陈怜儿本在犯花痴的脑袋也瞬间清醒了过来,好皮囊也罢,俊美无双又如何,届时夜北廉为帝,夜北溟撑死也只是个臣子。
君要臣死,臣不得不死,这是千古不变的道理。
夜北溟没有母妃亦没有其他势力支持,他最高也不过是个王爷。
夜北廉却是摆出了一副高高在上的模样来,等着夜北溟上前见驾。
夜北溟骑在了骏马之上,一双灰瞳流光婉转,嘴角却是勾起了一抹讥色,“还请皇兄原谅,臣弟力战血云兽,膝上不小心受了伤,就不下马行礼了。”
说罢,他还不忘一撩长袍露出了长腿,只见他左膝之上,果然包了厚厚一层,隐隐可见血色。

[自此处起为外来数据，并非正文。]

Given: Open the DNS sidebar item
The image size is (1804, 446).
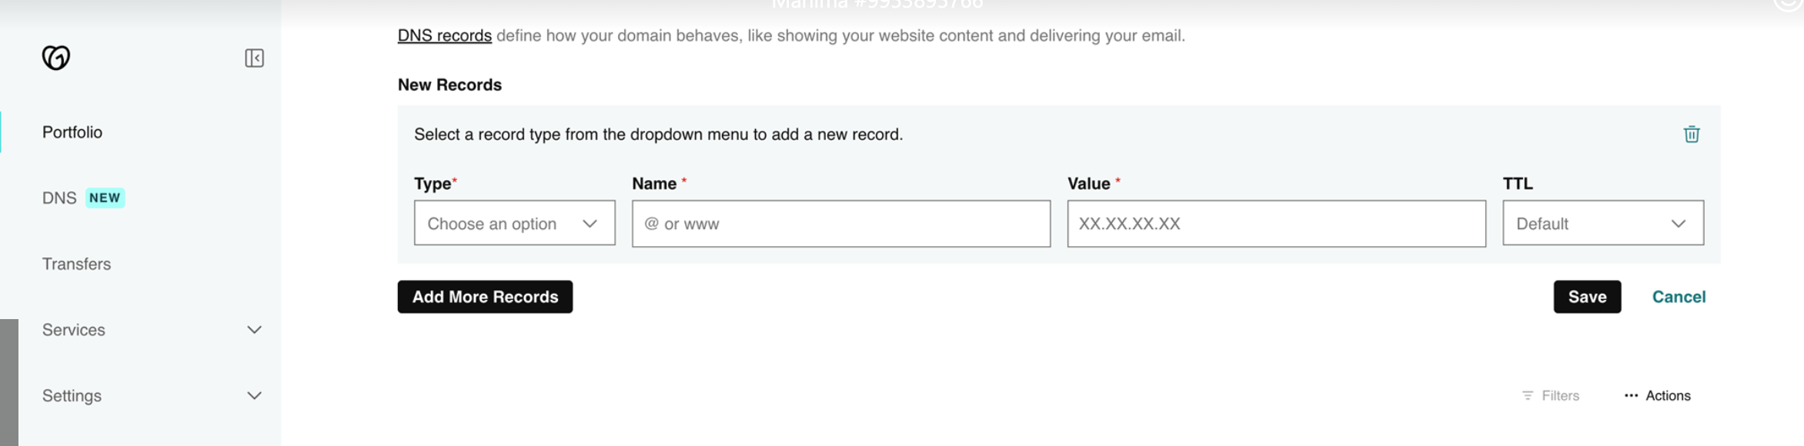Looking at the screenshot, I should (x=59, y=198).
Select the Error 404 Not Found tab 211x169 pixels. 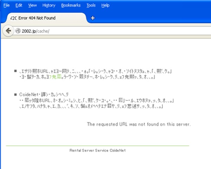coord(39,18)
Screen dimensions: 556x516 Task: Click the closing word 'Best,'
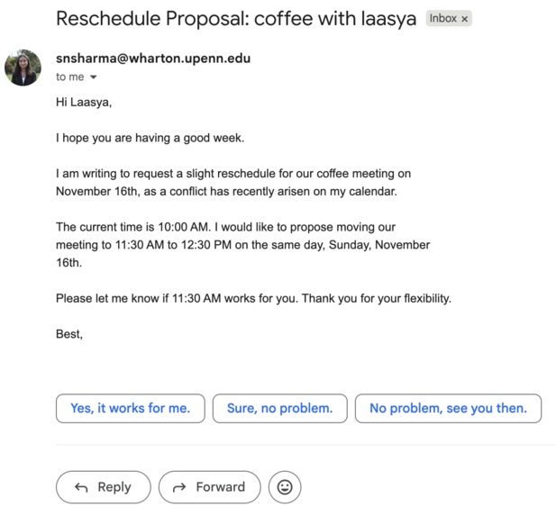point(69,334)
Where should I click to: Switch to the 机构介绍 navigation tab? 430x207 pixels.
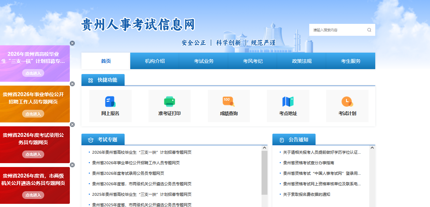click(x=155, y=61)
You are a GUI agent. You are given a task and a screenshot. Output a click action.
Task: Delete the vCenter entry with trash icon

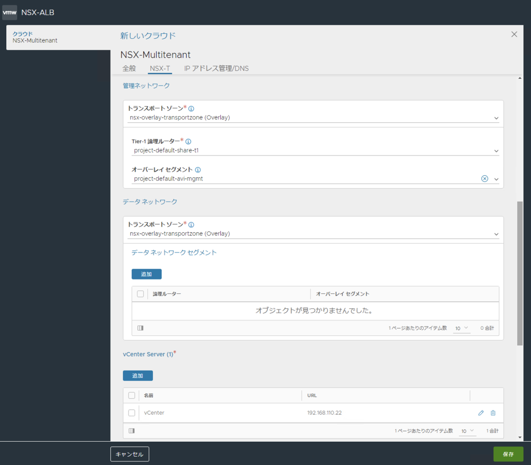(x=493, y=413)
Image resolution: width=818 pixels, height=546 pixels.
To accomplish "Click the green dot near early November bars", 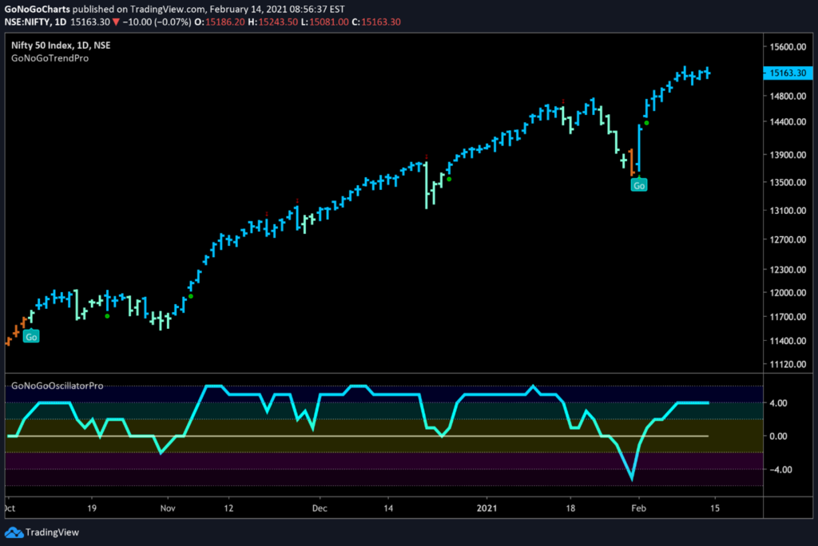I will coord(190,296).
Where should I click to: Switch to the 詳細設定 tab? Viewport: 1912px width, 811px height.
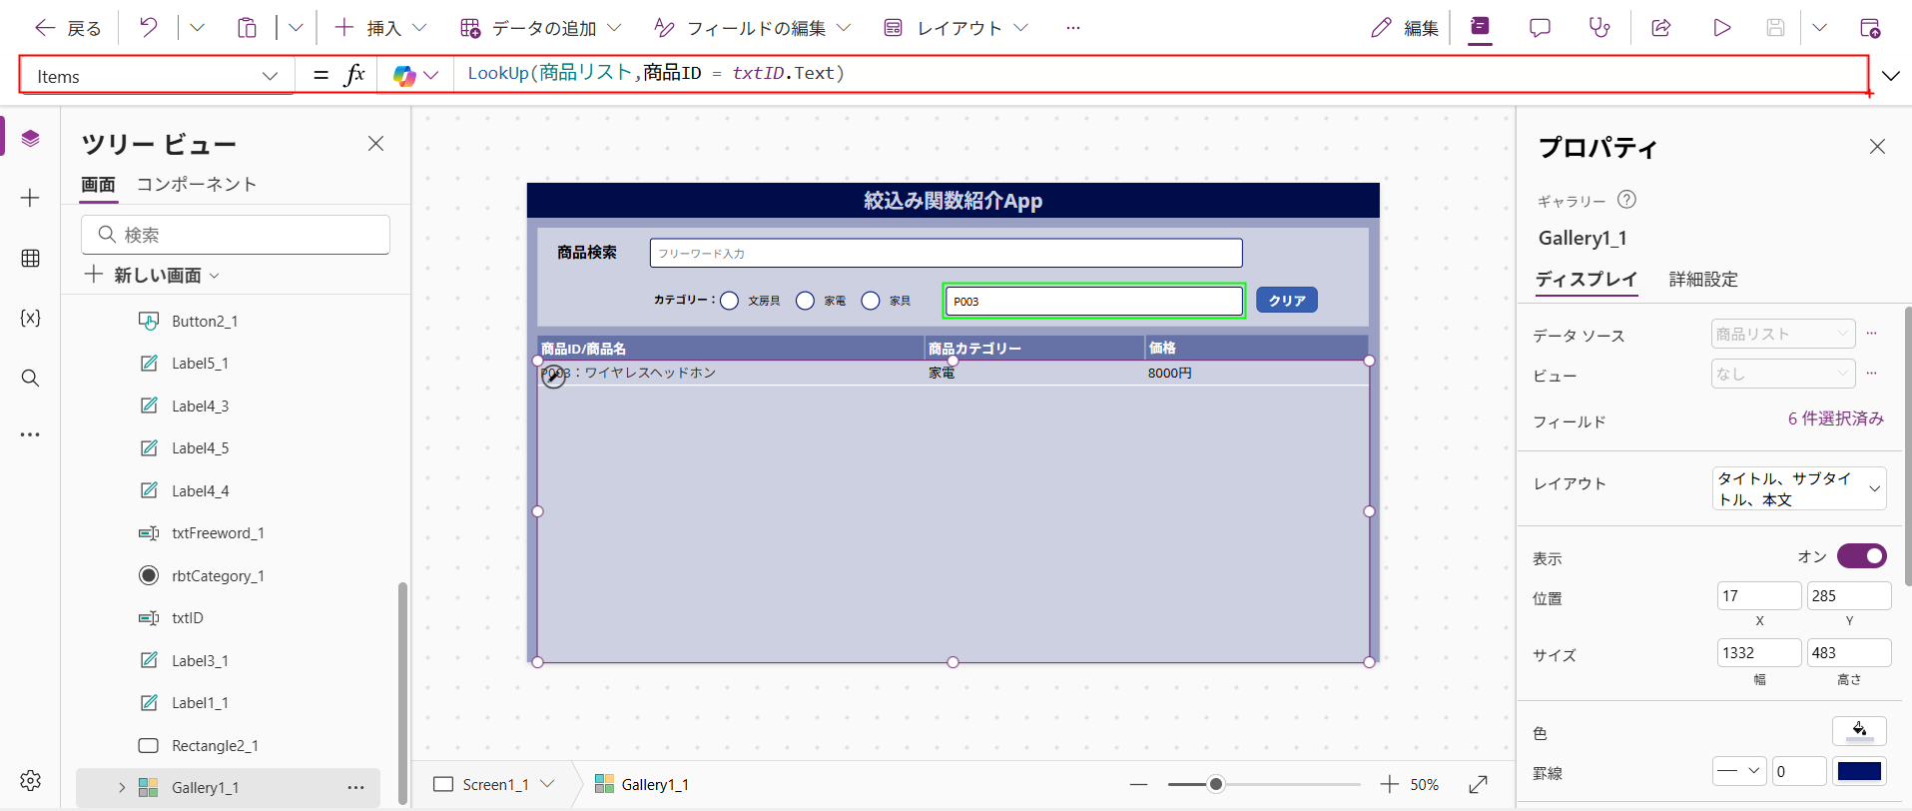(x=1703, y=280)
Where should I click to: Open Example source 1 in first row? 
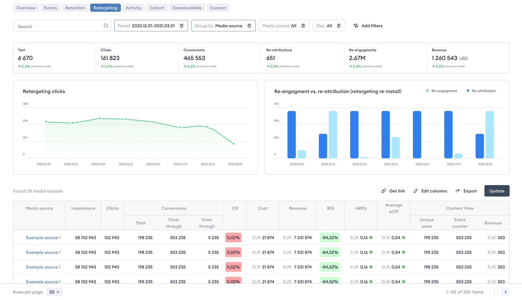click(43, 238)
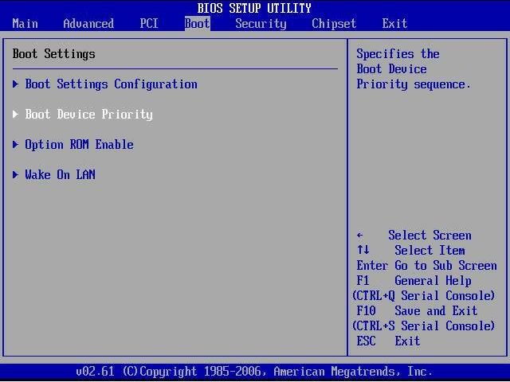Click the left arrow Select Screen icon
Image resolution: width=510 pixels, height=382 pixels.
[359, 236]
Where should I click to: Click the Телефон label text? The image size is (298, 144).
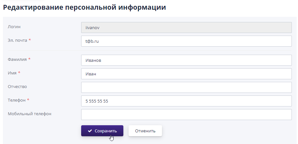pyautogui.click(x=17, y=100)
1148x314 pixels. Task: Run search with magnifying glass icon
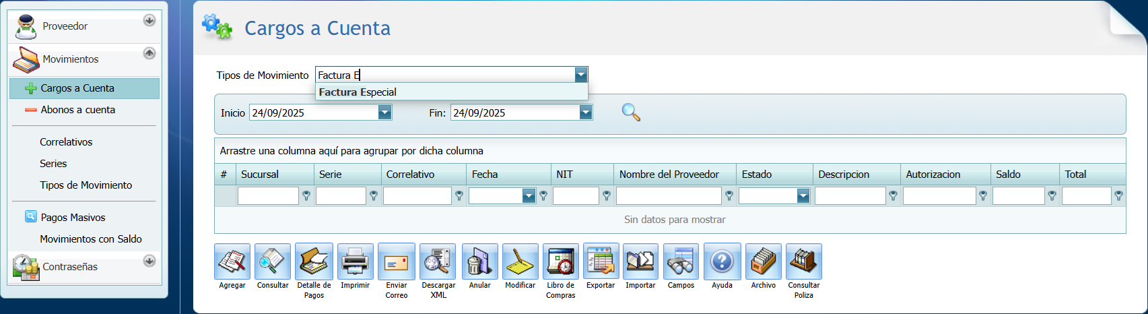(x=631, y=113)
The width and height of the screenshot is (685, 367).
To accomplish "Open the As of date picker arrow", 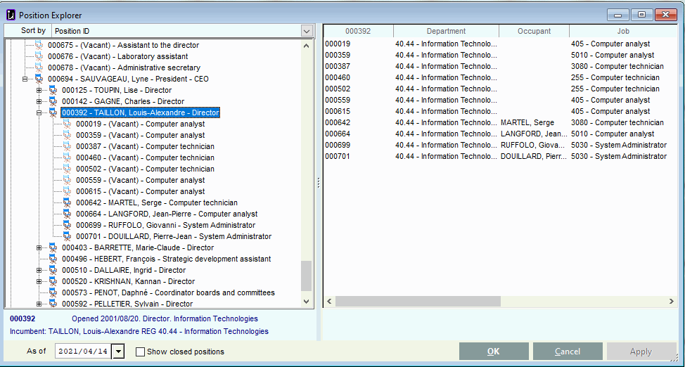I will 119,352.
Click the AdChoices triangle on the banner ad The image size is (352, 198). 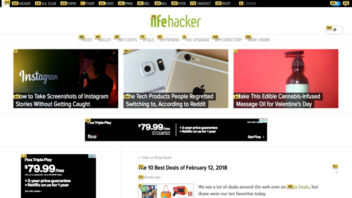pyautogui.click(x=261, y=121)
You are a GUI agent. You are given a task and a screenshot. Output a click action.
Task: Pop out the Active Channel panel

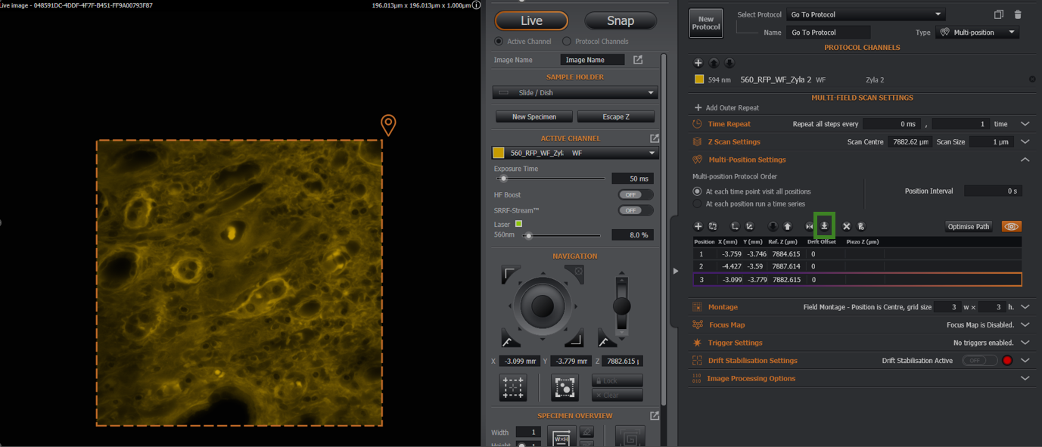[x=655, y=138]
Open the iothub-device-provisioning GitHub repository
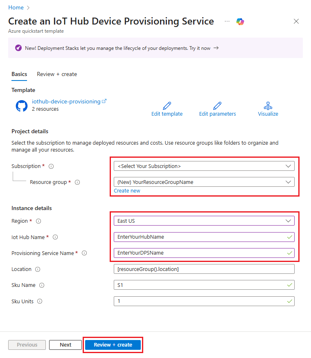The width and height of the screenshot is (311, 358). pos(66,101)
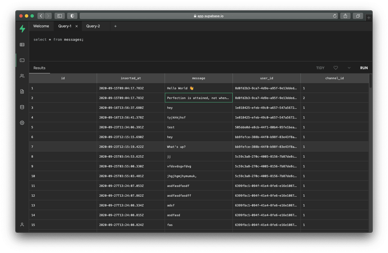Click into the SQL query editor text
The width and height of the screenshot is (388, 253).
pyautogui.click(x=58, y=40)
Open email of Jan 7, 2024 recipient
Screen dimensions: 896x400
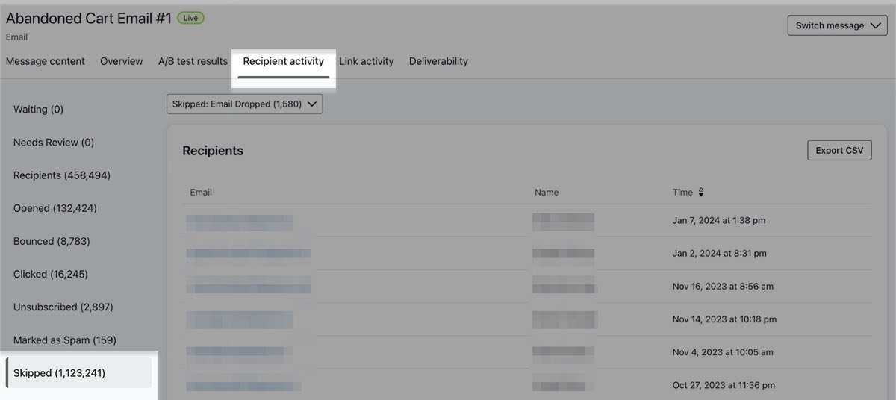(x=239, y=221)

酒楼上,云笙的嘴角抽了抽,可以想象,这会儿太子夜北廉的神情一定精彩的很。
狐狸就是狐狸,在哪里,在什么人面前都是狐狸呵。
夜北廉眼底,闪过了一抹阴测测的暗芒,华丽的长袍下,一双手已经愤怒地颤抖不已。
人都受伤了,自然不好强求他下马行礼,今日他若是强令其下马行礼,反倒会落人口实。
他只得摆出了副笑脸来:“皇弟既然有伤在身,又为何不早说,天寒地冻的你还是快些回去休息的好,运送血云兽进宫的事,就交由本宫来处理好了,你们几个还不让开。”
太子说罢,已经迫不及待地往夜北溟身后的兽车走去。
传说血云兽体内的魂石,很是特别,夜北廉早就生了念头,想将其押送进宫后,再恳求大周帝将魂石挖出赐给他。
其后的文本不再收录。